UN MAROCAIN MEURT DANS L’INCENDIE DE LA PRISON DE BORDEAUX-GRADIGNAN




Un incendie s’est produit dans la prison de Bordeaux-Gradignan et a coûté la vie à un premier détenu d’origine marocaine, blessant gravement un autre, de nationalité algérienne. Les deux victimes partageaient la même cellule dans ce centre pénitentiaire décrié pour sa surpopulation. La prison de Bordeaux-Gradignan ne contient que 240 cellules pour 608 détenus. Suite au drame, une enquête a été diligentée pour déterminer les causes de la mort du détenu âgé d’une vingtaine d’années. Son codétenu a été transporté à l’hôpital dans un état grave, selon le parquet et des syndicats de la prison la plus surpeuplée de France. Le feu aurait démarré vers 18h50 dans la cellule atteinte par des « fumées très épaisses », a dit Hubert Gratraud.

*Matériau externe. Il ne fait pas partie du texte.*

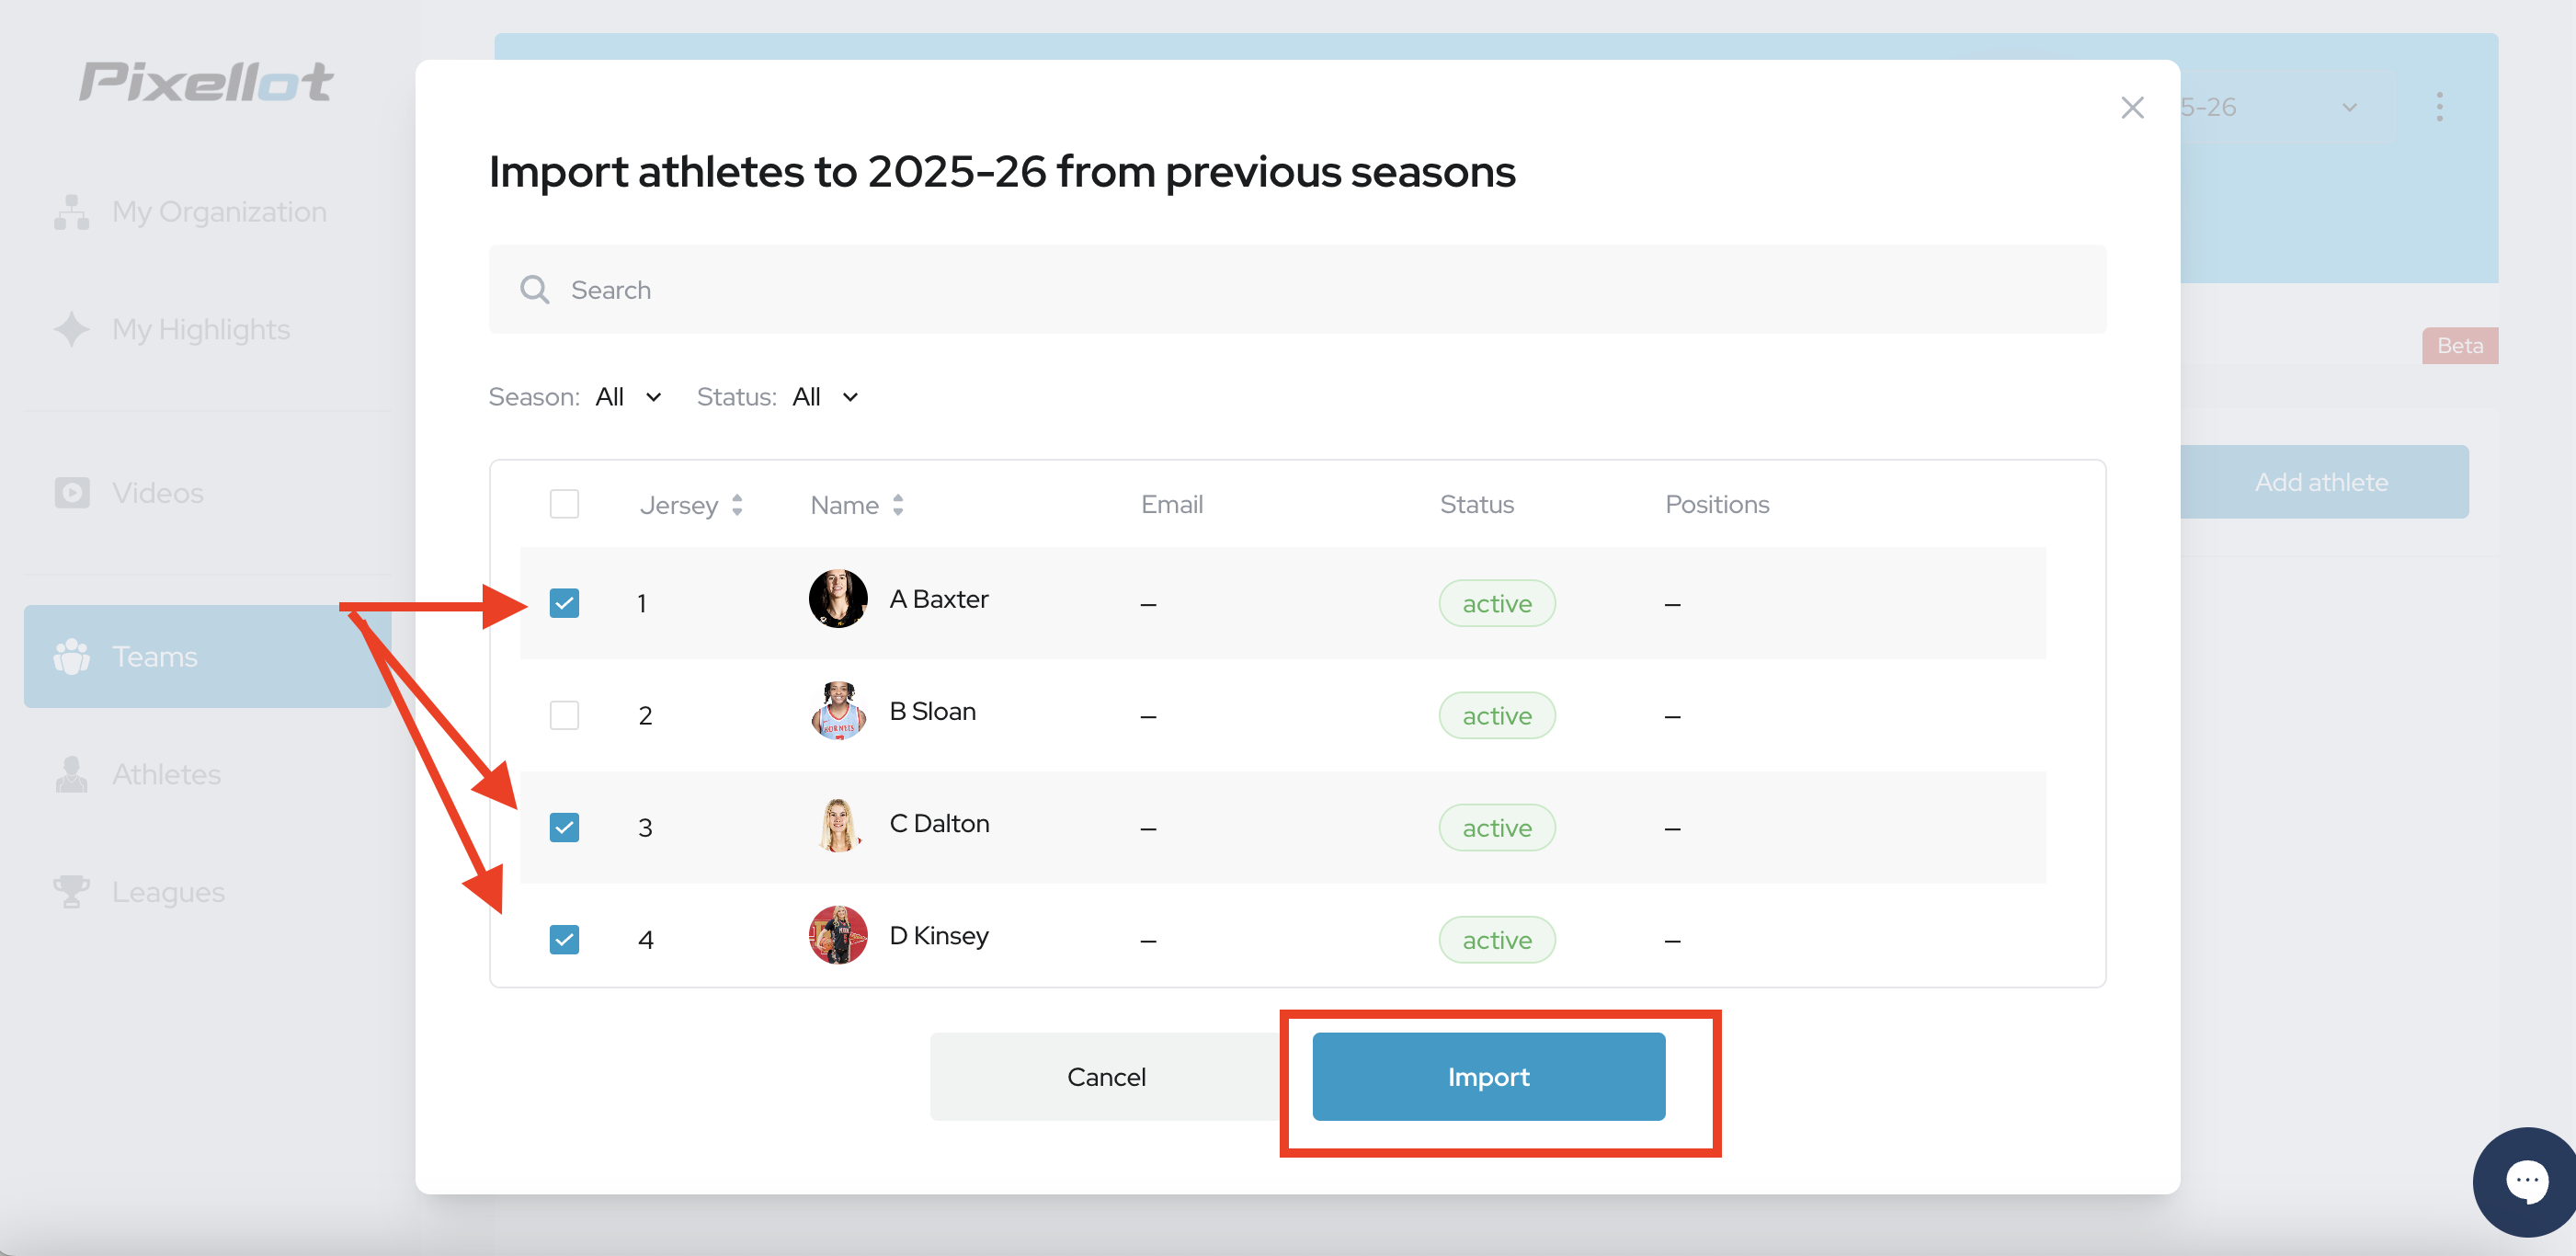The height and width of the screenshot is (1256, 2576).
Task: Check the B Sloan checkbox
Action: [564, 715]
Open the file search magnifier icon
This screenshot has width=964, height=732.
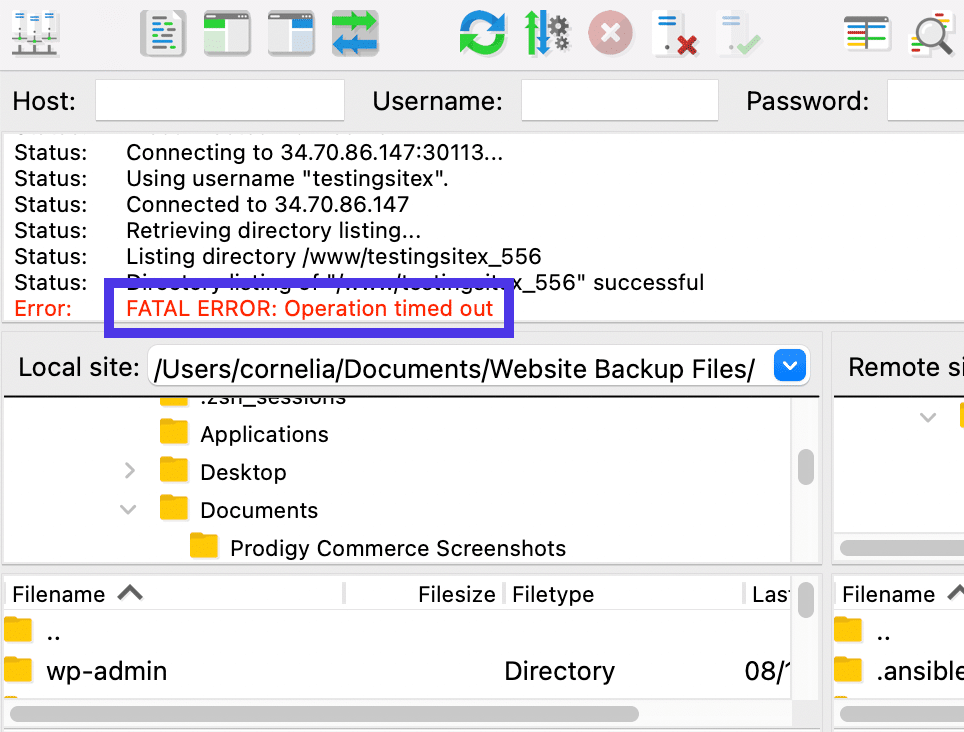coord(931,36)
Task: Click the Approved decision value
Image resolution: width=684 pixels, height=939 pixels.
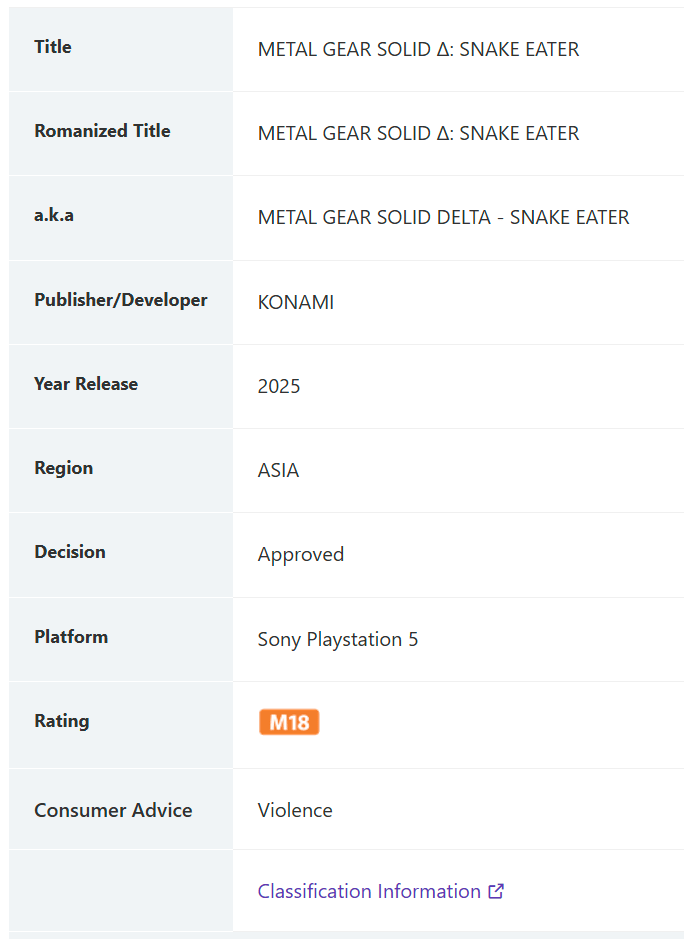Action: pos(301,555)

Hubert Gratraud est le délégué FO au centre pénitentiaire de Bordeaux-Gradignan. Malgré la rapidité avec laquelle les gardiens ont réagi, ils ne sont parvenus qu’à « extraire un des détenus, né en 1984 en Algérie et dont le pronostic vital était engagé lorsqu’il a été pris en charge par les pompiers et le SAMU. Les secours ne pouvaient que constater le décès du second individu né en 2002 au Maroc », selon le parquet de Bordeaux. Les deux détenus étaient « en détention provisoire pour des faits de viols en réunion », a précisé le parquet qui a ordonné une autopsie et des « analyses toxicologiques ». N’eut été une altercation qui a poussé à déloger un troisième détenu de la cellule, les victimes seraient au nombre de trois.